First digit of an exponential?

Well since log_m (a^b) = b log_m(a)

this boils down to getting a "good-enough" approximation to log_m(a).

If you want the FORMULA approach, you're trying to estimate which of the following (b-1) bins log_m (a^b) falls into:

(b-1) ≤ b log_m(a)

(b-2) ≤ b log_m(a) < (b-1)

(b-3) ≤ b log_m(a) < (b-2)

...

2 ≤ b log_m(a) < 3

1 ≤ b log_m(a) < 2

(no '0' case cos we know the MSD can't be 0)

Whereas if you want an ITERATIVE METHOD (not formula) implementation, below I describe an adaptation of a well-known how to compute this.

and the NUMBER OF DIGITS (in base m) of a^b will be floor( b log_m(a) )

Obviously the larger exponent b is, the more accurately we are going to need to estimate log_m(a), in order to get log_m (a^b) to one sig. fig.

Now we only need to estimate log_m(a) close enough to get one sig fig. We can get an upper-bound on accuracy by noting that the most accuracy would be needed to distinguish between a leading digit of (b-1) and (b-2):

(b-1) ≤ b log_m(a)

(1-1/b) ≤ log_m(a)

This tells us how accurate our estimate to log_m (a) needs to be.
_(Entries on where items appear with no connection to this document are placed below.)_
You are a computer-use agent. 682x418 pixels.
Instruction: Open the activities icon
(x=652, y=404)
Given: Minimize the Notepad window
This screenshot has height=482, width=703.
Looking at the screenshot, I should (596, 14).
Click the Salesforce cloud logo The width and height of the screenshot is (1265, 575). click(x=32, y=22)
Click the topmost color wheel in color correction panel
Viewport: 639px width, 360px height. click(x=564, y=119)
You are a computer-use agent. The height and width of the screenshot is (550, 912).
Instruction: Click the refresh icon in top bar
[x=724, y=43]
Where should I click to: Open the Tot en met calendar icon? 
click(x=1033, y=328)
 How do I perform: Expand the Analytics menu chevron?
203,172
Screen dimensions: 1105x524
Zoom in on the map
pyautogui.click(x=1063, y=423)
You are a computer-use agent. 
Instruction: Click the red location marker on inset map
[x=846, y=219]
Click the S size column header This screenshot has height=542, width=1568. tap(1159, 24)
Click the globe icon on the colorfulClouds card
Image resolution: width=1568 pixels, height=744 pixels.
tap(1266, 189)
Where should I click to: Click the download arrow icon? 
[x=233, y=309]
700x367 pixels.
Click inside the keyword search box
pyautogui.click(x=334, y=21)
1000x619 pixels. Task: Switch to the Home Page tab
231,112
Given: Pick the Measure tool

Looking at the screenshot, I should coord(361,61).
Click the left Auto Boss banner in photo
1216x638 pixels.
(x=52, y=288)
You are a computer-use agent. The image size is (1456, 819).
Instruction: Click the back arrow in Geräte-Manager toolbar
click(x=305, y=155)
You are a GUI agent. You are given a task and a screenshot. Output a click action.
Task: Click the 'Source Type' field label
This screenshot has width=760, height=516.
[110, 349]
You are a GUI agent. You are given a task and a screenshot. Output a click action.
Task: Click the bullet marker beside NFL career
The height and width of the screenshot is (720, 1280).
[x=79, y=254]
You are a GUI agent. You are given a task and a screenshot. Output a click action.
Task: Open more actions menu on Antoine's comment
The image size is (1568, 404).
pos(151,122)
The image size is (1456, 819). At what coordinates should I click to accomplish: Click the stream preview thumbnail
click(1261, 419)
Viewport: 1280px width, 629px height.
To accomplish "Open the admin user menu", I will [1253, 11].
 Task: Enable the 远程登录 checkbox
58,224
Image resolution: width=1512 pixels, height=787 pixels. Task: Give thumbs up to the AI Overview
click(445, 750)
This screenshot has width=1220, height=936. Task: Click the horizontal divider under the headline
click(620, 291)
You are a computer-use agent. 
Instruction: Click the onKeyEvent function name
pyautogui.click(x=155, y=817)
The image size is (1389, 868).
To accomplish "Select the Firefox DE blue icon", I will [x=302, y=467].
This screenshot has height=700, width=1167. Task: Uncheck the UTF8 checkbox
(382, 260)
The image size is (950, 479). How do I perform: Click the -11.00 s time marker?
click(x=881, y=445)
(This assumes full precision, i.e. no early termination in the algorithm - you would need to modify the following algorithm for that. I suspect it'll be (b-1 +1/2) ≤ b log_m(a)

i.e. (b-1/2) ≤ b log_m(a)

i.e. twice as tight as you would normally need.

Also, for reasons below, you'll want to use natural-logs, then convert from base-e to base-m (with some rounding-to-furthest))

One well-known iterative algorithm for elementary-function evaluation is CORDIC ( http://en.wikipedia.org/wiki/CORDIC ) since the 1960s.

See the Volder and Walther papers cited for proofs.

Since you only need the MSD, you can figure out an early- termination condition. Search the literature, there have been many papers on that.

To get natural log [see Volder eqn (20)]

you use Hyperbolic mode, and initialize to x=(w+1),y=(w-1),z=0 , then the iteration gradually computes

z → ln(w) = 2 atanh(y/x)

with increasing precision.

As I commented, you'll need to figure out your early-termination condition based on the worst-case in base-m, then convert that to base-e.

Implementations of CORDIC are usually done in radix-2, radix-4 or radix-2^k, but there's no reason you can't do it in radix-m (the implementation won't be the most efficient, but you don't care.) However if you do it outside radix-2^k, there is hardly any literature on it. So I suggest doing it in radix-2^k then convert to radix-m.

CORDIC will give you arbitrary-precision, but the compute time is bit-serial, so e.g. if you wanted 128-bit precision, it might take slightly over 128 iterations (read the literature to see why guard bits, and occasional double-iterations are needed).

(By the way, a smartass special-case is for base-2, where the MSD (of any non-zero number) will (obviously) always be 1 (except when a≡0).)

____

@torquestomp:

we DON'T compute logarithms or a^b, we only do PARTIAL COMPUTATION.

It's the same difference to any other approach. It's all conceptually the same thing.